Supported Protocol Scenarios

Predefined Protocols

WebSocket

  • Application Scenario: Mobile
  • Monitoring Metrics: Connection latency, message latency, failure rate, TPM
  • Data Collection: SDK automatically collects, no additional configuration needed

gRPC

  • Application Scenario: Mobile
  • Monitoring Metrics: Call latency, failure rate, throughput, errors
  • Data Collection: SDK automatically collects, no additional configuration needed

Custom Protocols

Custom Capabilities

  • Custom protocol name and type
  • Custom monitoring metrics (metrics)
  • Custom analysis dimensions (tags)
  • Custom detail data (data)

Core Features

1. Data Dashboard

The protocol extension data dashboard provides a global view of protocol performance, supporting multi-protocol comparison analysis.

Global Filters

Supports multi-dimensional data filtering to accurately locate problem scope:

Filter Dimensions

  • Protocol Extension Name: Specific protocol instance (e.g., Chat WebSocket, Push WebSocket)
  • Protocol Extension Type: Protocol category (WebSocket, gRPC, Custom)

2. Data Cards

Data cards display core performance metrics of protocols, providing a quick overview.

Basic Metrics

MetricDescriptionCalculation Method
Access CountTotal number of protocol callsTotal calls within statistical time period
TPMAccesses per minuteAccess Count / Statistical Minutes
Average LatencyAverage response time of protocol callsDefault shows P75 percentile
Failure RateProportion of failed callsFailed Count / Total Access Count × 100%
Affected UsersUnique number of users using this protocolDeduplicated count

Failure Determination Rules

WebSocket

  • status = -1: Connection failure or abnormal disconnection
  • Can customize failure determination conditions through SDK API

gRPC

  • gRPC status code non-zero: Call failure
  • Timeout without response: Call failure

Custom Protocol

  • Set failure conditions through SDK API
  • Flexibly define failure standards that meet business requirements

3. Trend Analysis

Displays trends of protocol performance metrics over time, helping to discover performance fluctuations and anomalies.

Dimension Analysis

Data Type Distribution

  • Displays access volume distribution of different protocol types

Name Failure Rate Distribution

  • Displays failure rates of different instances

Failure Rate Trend

Displays protocol failure rate trends over time:

Analysis Points

  • Sudden Rise: May be service failure or network issues
  • Sustained High Level: Need deep investigation of protocol implementation
  • Periodic Fluctuation: May be related to business peaks or network environment
  • Gradual Rise: May be performance degradation or user volume increase

Alert Recommendations

  • Failure Rate > 5%: Needs attention
  • Failure Rate > 10%: Needs urgent handling
  • Failure Rate month-over-month rise > 50%: Trigger alert

Latency Trend

Displays protocol latency trends over time:

Percentile Analysis (can be customized in dashboard, default uses P75)

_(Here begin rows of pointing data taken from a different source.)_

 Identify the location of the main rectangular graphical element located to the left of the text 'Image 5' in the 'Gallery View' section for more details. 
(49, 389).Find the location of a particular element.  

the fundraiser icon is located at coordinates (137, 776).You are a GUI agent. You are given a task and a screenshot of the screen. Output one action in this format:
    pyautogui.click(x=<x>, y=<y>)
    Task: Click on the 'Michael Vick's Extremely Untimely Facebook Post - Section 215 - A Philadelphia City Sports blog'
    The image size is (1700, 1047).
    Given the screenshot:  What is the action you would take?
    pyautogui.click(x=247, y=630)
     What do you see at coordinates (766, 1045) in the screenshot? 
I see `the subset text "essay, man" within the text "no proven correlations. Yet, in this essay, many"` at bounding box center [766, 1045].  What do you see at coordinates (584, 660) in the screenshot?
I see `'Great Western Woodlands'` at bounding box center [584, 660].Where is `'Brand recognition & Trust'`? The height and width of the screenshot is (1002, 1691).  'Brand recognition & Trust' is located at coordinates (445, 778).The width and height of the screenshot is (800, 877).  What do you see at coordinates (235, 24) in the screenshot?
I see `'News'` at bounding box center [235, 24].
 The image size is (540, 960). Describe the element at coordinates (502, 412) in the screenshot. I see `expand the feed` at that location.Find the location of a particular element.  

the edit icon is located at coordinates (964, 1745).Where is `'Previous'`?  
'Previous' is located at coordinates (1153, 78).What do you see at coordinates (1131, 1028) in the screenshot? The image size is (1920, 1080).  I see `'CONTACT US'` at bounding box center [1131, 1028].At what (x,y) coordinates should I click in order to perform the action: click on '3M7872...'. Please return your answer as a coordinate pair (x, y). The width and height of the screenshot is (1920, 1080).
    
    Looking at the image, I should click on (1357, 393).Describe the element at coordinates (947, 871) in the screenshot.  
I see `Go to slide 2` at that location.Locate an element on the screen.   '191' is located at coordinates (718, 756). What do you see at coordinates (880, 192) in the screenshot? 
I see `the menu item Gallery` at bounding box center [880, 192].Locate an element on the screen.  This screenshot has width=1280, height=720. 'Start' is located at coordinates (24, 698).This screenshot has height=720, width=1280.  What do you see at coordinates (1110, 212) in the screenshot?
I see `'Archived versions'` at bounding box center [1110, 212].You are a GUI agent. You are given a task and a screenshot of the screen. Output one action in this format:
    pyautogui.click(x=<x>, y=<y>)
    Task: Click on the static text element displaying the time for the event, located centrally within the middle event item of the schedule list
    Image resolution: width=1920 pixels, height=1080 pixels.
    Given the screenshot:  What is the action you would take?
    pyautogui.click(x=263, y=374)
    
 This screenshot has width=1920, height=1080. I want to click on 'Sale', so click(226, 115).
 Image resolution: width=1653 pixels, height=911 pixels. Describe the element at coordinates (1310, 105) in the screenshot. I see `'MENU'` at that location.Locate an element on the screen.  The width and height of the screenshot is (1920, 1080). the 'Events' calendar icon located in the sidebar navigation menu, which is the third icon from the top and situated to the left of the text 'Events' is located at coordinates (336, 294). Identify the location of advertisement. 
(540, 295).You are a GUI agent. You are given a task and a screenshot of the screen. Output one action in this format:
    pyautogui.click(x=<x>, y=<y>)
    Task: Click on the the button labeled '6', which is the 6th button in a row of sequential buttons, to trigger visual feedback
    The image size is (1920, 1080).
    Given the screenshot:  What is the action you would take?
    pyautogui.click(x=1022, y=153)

  • P50 (Median): Experience level of 50% of users
  • P75 (Default): Experience level of 75% of users
  • P95: Focus on long-tail user experience
  • P99: Extreme scenario performance

Optimization Directions

  • Sudden latency increase: Check network or server-side issues
  • Consistently high: Optimize protocol implementation or network strategy
  • Large fluctuations: Optimize connection reuse and heartbeat mechanism

4. Detail List

The detail list displays statistical data of all protocols, supporting deep analysis and problem localization.

Metric List

Default Metrics (SDK automatically collects)

  • Name, Data Type, Access Count, TPM, Latency P75, Availability
  • Active Device Count, Affected User Count

Custom Metrics (uploaded through metrics)

  • Business-related metrics (e.g., message size, reconnection count)
  • Performance-related metrics (e.g., serialization latency, compression rate)
  • Quality-related metrics (e.g., message loss rate, out-of-order rate)

Device Dimensions (can be customized in dashboard)

Default Dimensions

  • Device Model, Operating System, App Version
  • Country, Province/State, City, ISP
  • Network Type (WiFi, 4G, 5G)

Custom Dimensions (uploaded through tags)

  • Business dimensions (e.g., chat room ID, user level)
  • Technical dimensions (e.g., server region, protocol version)
  • Environment dimensions (e.g., foreground/background, weak network/normal network)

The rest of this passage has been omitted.